In a nutshell, we must show that
the externally visible state of the microprocessor at time \verb"u+1"
is determined by the function \verb"NextState" from its state
at time \verb"u".

\begintt
OK..
"Val3_CASES_ASM rep \(\wedge\)
 Val4Word4_ASM rep \(\wedge\)
 SynSystem rep(ireq,mpc,mar,pc,acc,ir,rtn,arg,buf,iack,mem) \(\wedge\)
 (((val4 rep) o mpc)0 = 0) ==>
 let f = TimeOfCycle rep(ireq,mem,pc,acc,rtn,iack)
 in
  (\(\forall\)u.
    (mem o f)(u + 1),(pc o f)(u + 1),(acc o f)(u + 1),(rtn o f)(u + 1),
    (iack o f)(u + 1) =
    NextState 
    rep
    ((ireq o f)u,(mem o f)u,(pc o f)u,(acc o f)u,(rtn o f)u,(iack o f)u))"

() : void
\endtt

Next, we use
standard \HOL\ techniques to
further expand the goal and move antecedents
into the assumption list.
However, the use of standard goal reduction techniques alone would
result in a goal with some cumbersome sub-terms.
These particular sub-terms are unnecessary and
it is helpful (as a technique for managing proof complexity) to replace
them with simple variables, namely,
\verb"t" and \verb"m".
These variables are introduced by means of the following two theorems
(which are trivial facts of logic).

\begintt
|- \(\exists\)t.

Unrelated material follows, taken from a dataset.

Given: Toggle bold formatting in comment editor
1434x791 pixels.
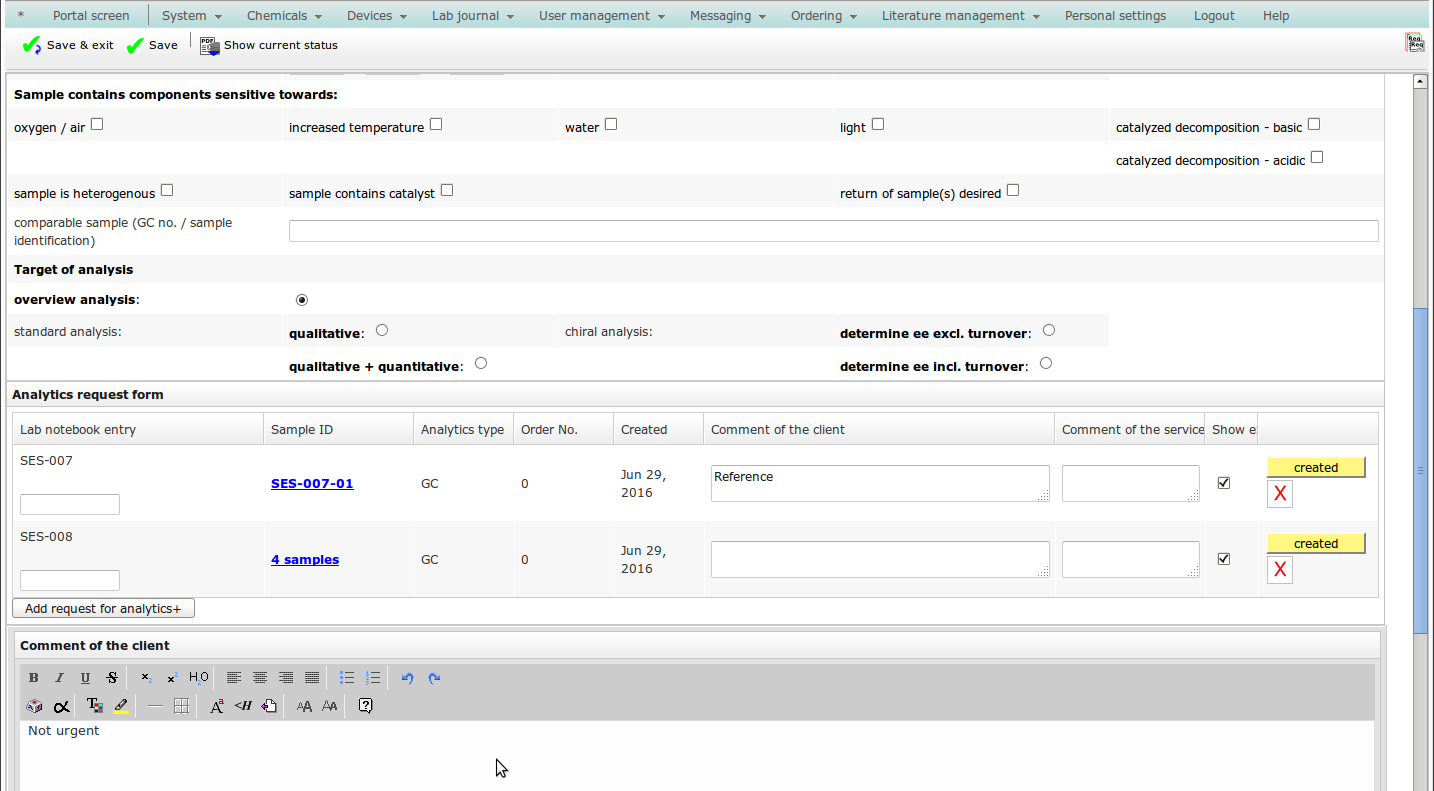Looking at the screenshot, I should [x=34, y=678].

TimeOfCycle rep(ireq,mem,pc,acc,rtn,iack)u = t

|- \(\exists\)m. MicroCycles rep(ireq t,mem t,pc t,acc t,rtn t,iack t) = m
\endtt

After these simplifications, the new goal is:

\begintt
OK..
"mem(t + m),pc(t + m),acc(t + m),rtn(t + m),iack(t + m) =
 NextState rep(ireq t,mem t,pc t,acc t,rtn t,iack t)"
    [ "Val3_CASES_ASM rep" ]
    [ "Val4Word4_ASM rep" ]
    [ "SynSystem rep(ireq,mpc,mar,pc,acc,ir,rtn,arg,buf,iack,mem)" ]
    [ "((val4 rep) o mpc)0 = 0" ]
    [ "TimeOfCycle rep(ireq,mem,pc,acc,rtn,iack)u = t" ]
    [ "MicroCycles rep(ireq t,mem t,pc t,acc t,rtn t,iack t) = m" ]

() : void
\endtt

We have already shown that every point on the abstract time scale
corresponds to the beginning of an instruction cycle.
In particular, we know that the
value of the microcode program counter \verb"mpc"
at time \verb"t" is \verb"0".

\begintt
OK..
\(\ldots\)
    [ "((val4 rep) o mpc)t = 0" ]

() : void
\endtt

We have also shown (in Section~\ref{sec-verfmicro})
that the externally visible state
of the microprocessor at the end of the instruction cycle is
related to its initial state at the beginning of the instruction cycle
by the function \verb"NextState".
This fact
is used to solve the current goal
and complete the final step in this version of the correctness proof
for \Tamarack.

\begintt
OK..

\( \ldots additional output deleted here \ldots \)

goal proved
|- Val3_CASES_ASM rep \(\wedge\)
   Val4Word4_ASM rep \(\wedge\)
   SynSystem rep(ireq,mpc,mar,pc,acc,ir,rtn,arg,buf,iack,mem) \(\wedge\)
   (((val4 rep) o mpc)0 = 0) ==>
   let f = TimeOfCycle rep(ireq,mem,pc,acc,rtn,iack)
   in
    TamarackBeh rep(ireq o f,mem o f,pc o f,acc o f,rtn o f,iack o f)

Previous subproof:
goal proved
() : void
\endtt

This theorem
relates the design of the internal architecture given by the
definition of \verb"TamarackImp" to its behavioural specification
given by the predicate \verb"TamarackBeh".
In particular, we show that the constraints imposed by
\verb"TamarackImp" on the register-transfer level signals
of the internal architecture satisfy the constraints imposed by
\verb"TamarackBeh" on the corresponding programming level signals.